Datia Assembly constituency is one of the 230 Vidhan Sabha (Legislative Assembly) constituencies of Madhya Pradesh state in central India. This constituency came into existence in 1951, as one of the 48 Vidhan Sabha constituencies of the erstwhile Vindhya Pradesh state.

Overview
Datia (constituency number 22) is one of the 3 Vidhan Sabha constituencies located in Datia district.
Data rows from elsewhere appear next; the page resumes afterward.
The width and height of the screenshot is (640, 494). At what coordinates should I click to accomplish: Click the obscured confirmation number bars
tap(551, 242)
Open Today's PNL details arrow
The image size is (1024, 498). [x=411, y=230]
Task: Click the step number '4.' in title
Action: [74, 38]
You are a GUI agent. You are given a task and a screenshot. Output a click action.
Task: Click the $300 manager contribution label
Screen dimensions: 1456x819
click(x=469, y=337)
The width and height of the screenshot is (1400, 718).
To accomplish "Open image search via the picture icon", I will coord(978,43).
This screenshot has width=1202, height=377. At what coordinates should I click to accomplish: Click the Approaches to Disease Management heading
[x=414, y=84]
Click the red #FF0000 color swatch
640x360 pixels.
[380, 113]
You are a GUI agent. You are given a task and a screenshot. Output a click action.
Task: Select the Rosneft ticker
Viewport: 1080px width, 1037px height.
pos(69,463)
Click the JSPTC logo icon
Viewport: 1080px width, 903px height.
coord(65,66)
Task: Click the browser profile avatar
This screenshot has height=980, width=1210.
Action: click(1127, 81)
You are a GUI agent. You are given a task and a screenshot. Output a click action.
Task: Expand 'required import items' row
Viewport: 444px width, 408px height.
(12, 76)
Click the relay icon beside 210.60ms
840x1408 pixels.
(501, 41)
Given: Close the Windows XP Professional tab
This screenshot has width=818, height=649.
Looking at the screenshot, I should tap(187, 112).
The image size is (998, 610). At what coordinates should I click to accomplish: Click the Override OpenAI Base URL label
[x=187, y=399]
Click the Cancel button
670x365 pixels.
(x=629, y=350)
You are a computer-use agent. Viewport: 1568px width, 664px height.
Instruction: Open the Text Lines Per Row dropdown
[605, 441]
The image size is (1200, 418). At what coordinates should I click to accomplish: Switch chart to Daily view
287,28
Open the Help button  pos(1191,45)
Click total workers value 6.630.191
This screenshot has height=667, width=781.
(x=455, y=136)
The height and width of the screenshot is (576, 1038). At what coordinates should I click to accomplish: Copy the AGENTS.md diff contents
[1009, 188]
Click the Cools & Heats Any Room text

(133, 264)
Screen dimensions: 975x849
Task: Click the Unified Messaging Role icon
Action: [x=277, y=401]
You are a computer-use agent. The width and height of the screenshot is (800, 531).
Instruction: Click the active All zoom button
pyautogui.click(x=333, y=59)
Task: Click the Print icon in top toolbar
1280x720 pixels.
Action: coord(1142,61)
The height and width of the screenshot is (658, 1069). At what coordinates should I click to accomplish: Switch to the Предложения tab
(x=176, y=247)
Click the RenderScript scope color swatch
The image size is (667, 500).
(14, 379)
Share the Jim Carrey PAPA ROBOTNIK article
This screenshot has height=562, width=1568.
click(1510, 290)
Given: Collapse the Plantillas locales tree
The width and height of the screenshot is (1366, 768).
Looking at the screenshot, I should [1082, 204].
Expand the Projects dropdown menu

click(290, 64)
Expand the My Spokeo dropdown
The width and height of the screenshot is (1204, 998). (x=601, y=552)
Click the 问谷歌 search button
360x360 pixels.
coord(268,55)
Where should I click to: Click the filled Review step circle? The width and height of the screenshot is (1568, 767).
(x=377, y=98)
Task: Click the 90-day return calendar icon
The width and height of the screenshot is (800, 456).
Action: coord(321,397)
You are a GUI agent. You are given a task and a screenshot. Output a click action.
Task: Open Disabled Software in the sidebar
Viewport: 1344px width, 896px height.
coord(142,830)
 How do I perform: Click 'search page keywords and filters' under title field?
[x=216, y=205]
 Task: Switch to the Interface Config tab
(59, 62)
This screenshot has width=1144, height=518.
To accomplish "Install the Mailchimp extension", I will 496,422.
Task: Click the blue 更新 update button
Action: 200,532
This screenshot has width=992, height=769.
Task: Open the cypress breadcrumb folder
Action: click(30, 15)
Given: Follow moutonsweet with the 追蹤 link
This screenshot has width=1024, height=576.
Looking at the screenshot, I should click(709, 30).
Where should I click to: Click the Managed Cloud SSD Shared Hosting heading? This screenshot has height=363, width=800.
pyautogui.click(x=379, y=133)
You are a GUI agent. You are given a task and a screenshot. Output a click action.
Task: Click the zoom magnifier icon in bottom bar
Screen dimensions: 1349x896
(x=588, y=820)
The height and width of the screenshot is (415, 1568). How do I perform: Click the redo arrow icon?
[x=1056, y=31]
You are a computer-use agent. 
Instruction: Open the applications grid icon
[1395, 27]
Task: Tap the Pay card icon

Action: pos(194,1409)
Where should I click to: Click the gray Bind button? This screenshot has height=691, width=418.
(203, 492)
This constituency covers the entire Datia Municipality and part of Datia tehsil of the district.

Datia is part of Bhind Lok Sabha constituency along with seven other Vidhan Sabha segments, namely, Bhander and Sewda in this district and Bhind, Ater, Lahar, Mehgaon and Gohad in Bhind district.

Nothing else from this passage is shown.